# Start of Selection

Black and white photo taken through the window of a London bus showing part of an older open-platform Routemaster bus in the background, a passenger visible through the smeary glass

I’ve been reluctant to share this story over the years because I’ve always suspected it’s a bit too perfect and that it might be an urban myth or bus crew folklore or something – a story passed around by bus conductors – but, thinking about it, my mum didn’t do that sort of thing, so here it is…

In the 1950s my mum and dad were both London bus conductors. It’s how they met – at Vauxhall bus garage. My mother, Bridie, from Ireland and not long out of her ATS uniform and my dad, George, from South London, between the river and the Elephant. He was a young lad, three years younger than her but they were both in their twenties.

# End of Selection

Request 1
Answer from the London bus conductors passage, one line per item:
(a) Through the bus window in the photo, what can be seen besides the older Routemaster?
(b) At which bus garage did the parents meet?
(c) How many years younger was George than Bridie?
Request 2
Extend the passage about the London bus conductors, picking up right after its final sentence.

# Start of Source data

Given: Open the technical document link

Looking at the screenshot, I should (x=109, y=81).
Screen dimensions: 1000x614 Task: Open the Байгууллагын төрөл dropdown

# End of Source data

Answer 1
(a) A passenger
(b) Vauxhall
(c) Three

Answer 2
Black and white photo of a young George Bowbrick, wearing his London bus conductor's uniform and Brylcreme in his hair, sitting in the driver's seat of a bus - in the early fifties
George Bowbrick, bus conductor, apparently pretending to be a driver. This is not his story

There were so many stories from that period. I imagine working on the buses is all stories, even now. My dad was the storyteller in the family so most of them were his but mum used to tell this one story that I always felt was so rich in meaning – about the period, about the people she worked with, about London and working life and all that.

My parents worked on the 10s and the 73s, both long routes that ran right through town. I’m pretty sure the number 10 went from Vauxhall to Kings Cross (via Victoria) and then out into the Eastern suburbs – Wanstead, Woodford and so on (bus nerds, correct me).

Black and white photo of a young Bridget (Bridie) Bowbrick in the early fifties, wearing a spotted party dress and a cardigan, handbag hooked over her right arm, smiling quizzically
Bridie Bowbrick, née Quirke, bus conductor. This is her story

Along the busy bit of the route – through the West End – the buses were crowded almost the whole time and they ran frequently – at the busiest times of day they’d leave the garage every 90 seconds or two minutes. London’s population had peaked in 1939 but even in 1951 it was still above eight million. It was teeming with working people day and night.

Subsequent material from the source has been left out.